Cooking: Boil chicken stomachs in boiling water for 30 minutes, put in a pan and lightly fry. Add chopped onions and carrots, some water, and simmer for another 25 minutes. Add spices, garlic, tomato paste and a little more water, and simmer again for 15 minutes.
4. Chicken gizzards in batter

Before cooking, the stomachs must be boiled until half cooked and cool.
You will need: 800 g chicken stomachs, 3 tbsp. soy sauce, 1 cup flour, 2 eggs, spices.
Cooking: Marinate the boiled stomachs in spices and soy sauce for at least an hour. Dip them in flour, beaten eggs and flour again.

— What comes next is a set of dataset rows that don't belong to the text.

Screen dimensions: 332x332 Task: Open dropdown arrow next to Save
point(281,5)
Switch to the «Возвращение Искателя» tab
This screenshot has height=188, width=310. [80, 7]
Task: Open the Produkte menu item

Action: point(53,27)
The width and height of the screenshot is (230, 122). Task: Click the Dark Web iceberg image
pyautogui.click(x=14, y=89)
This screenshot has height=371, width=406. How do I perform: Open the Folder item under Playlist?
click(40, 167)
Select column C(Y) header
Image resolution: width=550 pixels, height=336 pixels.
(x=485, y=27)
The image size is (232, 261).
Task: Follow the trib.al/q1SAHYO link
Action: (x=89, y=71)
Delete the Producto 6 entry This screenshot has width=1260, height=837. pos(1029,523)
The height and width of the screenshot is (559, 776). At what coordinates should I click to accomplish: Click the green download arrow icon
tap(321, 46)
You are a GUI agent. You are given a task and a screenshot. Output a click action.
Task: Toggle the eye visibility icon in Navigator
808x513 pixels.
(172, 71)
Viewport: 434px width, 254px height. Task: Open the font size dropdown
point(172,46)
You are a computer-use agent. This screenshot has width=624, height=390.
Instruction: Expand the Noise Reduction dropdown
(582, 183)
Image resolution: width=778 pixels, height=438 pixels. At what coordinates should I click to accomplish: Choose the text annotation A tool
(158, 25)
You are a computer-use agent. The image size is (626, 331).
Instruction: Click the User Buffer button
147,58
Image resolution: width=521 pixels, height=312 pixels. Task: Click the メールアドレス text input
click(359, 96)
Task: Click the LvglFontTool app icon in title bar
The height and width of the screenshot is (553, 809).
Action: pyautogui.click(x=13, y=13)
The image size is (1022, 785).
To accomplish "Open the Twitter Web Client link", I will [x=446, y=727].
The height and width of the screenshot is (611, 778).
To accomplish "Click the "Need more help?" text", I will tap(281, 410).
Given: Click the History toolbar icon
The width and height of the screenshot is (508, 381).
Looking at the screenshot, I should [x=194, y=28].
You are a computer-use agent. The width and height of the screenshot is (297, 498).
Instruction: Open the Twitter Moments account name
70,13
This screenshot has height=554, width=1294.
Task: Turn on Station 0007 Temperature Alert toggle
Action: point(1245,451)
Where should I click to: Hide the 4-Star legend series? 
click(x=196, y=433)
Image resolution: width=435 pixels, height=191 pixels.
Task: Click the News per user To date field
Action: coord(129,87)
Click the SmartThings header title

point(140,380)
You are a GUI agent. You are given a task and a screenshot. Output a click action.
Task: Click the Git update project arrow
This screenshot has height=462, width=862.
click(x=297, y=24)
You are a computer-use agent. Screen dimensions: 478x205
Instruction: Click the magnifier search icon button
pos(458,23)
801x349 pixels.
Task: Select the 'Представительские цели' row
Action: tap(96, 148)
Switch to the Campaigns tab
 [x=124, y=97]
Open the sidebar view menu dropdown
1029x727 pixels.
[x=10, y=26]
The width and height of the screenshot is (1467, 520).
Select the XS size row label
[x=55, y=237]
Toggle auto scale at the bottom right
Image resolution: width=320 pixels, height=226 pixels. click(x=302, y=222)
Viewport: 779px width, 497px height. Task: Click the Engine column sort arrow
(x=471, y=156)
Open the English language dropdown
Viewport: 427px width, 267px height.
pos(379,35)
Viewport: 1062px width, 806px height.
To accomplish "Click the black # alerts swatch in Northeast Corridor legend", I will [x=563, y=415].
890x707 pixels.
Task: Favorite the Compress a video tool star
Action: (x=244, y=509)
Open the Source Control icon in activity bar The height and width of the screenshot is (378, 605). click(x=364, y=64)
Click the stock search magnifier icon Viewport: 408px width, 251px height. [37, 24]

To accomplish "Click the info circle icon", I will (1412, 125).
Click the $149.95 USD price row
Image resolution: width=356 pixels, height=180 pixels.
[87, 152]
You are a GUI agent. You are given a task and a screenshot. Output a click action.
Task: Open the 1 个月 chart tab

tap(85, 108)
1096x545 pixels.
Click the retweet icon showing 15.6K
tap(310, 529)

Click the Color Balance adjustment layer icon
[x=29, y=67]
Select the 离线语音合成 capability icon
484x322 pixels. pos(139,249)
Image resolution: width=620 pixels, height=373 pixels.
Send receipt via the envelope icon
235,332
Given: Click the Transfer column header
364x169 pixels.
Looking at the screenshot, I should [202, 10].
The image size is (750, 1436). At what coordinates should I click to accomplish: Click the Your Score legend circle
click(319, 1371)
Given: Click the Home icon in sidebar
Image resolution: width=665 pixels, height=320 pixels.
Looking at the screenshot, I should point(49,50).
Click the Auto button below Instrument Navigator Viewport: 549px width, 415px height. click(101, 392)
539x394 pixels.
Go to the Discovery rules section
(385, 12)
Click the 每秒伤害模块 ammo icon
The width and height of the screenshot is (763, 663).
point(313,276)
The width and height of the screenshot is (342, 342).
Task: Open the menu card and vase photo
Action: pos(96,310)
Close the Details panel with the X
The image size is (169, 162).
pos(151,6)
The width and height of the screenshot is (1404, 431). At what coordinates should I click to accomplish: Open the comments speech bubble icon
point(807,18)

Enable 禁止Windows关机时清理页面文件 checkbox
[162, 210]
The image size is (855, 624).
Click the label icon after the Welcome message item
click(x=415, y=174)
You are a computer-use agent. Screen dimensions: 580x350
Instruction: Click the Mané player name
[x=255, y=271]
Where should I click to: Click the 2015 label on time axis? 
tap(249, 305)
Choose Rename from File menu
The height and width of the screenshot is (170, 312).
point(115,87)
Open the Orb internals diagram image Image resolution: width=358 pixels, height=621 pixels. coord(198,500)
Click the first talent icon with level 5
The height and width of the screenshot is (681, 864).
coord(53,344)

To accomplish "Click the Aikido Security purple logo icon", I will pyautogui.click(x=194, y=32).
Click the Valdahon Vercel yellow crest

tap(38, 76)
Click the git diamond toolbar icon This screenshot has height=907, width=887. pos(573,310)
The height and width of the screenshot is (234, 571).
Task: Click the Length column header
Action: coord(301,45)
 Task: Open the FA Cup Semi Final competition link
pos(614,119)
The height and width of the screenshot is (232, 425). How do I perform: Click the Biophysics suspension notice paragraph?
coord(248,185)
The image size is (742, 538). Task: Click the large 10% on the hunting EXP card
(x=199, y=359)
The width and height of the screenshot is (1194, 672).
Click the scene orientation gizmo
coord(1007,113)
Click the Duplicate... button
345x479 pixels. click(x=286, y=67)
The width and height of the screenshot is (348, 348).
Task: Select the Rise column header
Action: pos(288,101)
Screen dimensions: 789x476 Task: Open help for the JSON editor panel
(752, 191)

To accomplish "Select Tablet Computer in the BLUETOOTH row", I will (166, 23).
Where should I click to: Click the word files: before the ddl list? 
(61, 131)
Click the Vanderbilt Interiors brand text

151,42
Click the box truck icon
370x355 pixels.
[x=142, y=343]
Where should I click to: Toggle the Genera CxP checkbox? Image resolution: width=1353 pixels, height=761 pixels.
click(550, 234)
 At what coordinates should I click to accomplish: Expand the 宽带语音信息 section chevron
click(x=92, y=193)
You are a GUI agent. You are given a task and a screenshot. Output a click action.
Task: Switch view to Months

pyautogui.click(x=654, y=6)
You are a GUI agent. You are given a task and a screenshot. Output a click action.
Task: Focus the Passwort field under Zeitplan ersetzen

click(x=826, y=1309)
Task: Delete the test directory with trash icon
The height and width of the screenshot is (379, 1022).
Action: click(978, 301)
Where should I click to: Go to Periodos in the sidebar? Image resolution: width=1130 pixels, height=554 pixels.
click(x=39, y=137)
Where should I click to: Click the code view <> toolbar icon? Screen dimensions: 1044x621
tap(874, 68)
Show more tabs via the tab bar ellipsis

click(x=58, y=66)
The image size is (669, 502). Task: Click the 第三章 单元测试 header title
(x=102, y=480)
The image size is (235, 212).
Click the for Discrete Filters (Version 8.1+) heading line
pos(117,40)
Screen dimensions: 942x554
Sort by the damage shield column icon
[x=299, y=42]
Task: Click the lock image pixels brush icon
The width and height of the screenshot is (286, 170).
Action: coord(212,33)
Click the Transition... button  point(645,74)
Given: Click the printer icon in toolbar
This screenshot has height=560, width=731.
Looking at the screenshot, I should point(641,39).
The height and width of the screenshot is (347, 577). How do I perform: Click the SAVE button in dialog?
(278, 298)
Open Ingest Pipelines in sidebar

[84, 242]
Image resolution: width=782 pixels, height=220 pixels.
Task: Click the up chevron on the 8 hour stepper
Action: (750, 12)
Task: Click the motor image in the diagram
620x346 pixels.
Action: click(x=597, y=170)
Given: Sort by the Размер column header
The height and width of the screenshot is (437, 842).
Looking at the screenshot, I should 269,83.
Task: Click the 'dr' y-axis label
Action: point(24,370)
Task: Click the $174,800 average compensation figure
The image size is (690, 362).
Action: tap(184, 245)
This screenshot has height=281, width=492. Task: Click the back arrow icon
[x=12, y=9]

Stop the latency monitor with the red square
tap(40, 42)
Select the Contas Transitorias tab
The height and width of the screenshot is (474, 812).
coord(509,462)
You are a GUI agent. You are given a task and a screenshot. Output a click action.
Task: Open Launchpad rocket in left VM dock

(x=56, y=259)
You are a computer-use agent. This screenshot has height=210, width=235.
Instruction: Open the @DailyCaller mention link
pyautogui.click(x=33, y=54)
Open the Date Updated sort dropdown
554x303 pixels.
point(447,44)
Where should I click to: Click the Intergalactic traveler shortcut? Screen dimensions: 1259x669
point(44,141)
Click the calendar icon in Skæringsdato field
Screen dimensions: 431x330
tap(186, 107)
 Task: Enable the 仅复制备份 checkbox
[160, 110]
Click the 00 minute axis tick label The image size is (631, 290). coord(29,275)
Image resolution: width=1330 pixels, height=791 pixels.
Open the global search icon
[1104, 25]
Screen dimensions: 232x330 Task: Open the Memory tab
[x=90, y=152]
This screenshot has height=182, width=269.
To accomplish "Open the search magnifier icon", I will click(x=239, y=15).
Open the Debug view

Fry in a pan with plenty of oil.
5. Chicken gizzards in the oven

And at the same time we will immediately cook them with potatoes and vegetables for a side dish!
You will need: 500 g chicken stomachs, 5 potatoes, 1 carrot, 1 onion, 150 g cheese, spices.
Cooking: Cut the potatoes into cubes and fry until golden. Separately, chop and fry the carrots with onions, and season to taste. Boil the stomachs for about 40 minutes in boiling water. Put potatoes, chicken gizzards, fried and grated cheese in a mold, and send everything to the oven for 40 minutes at 180 degrees.
6. Chicken stomachs in a slow cooker

Chicken gizzards cook for quite a long time, so they are convenient to do in a slow cooker that does not need to be controlled.
You will need: 500 g chicken stomachs, 2 onions, 2 tbsp. tomato paste, 3 tbsp. sour cream, half a glass of water, spices.
Cooking: Fry the chopped onion directly in the multicooker bowl in the frying mode for 5 minutes. Add the chopped chicken stomachs and fry for another 5 minutes. Add all the other ingredients, mix and turn on the “Extinguishing” mode for 2 hours.
7. Deep-fried chicken gizzards

Yes, not just deep-fried, but also in crispy breadcrumbs!
You will need: 500 g chicken stomachs, 1 egg, 50 g breadcrumbs, spices.
Cooking: Boil chicken stomachs for about an hour over medium heat until soft, and cool directly in the broth. Cut into pieces and mix with spices. Dip each piece in beaten egg and breadcrumbs, then deep fry.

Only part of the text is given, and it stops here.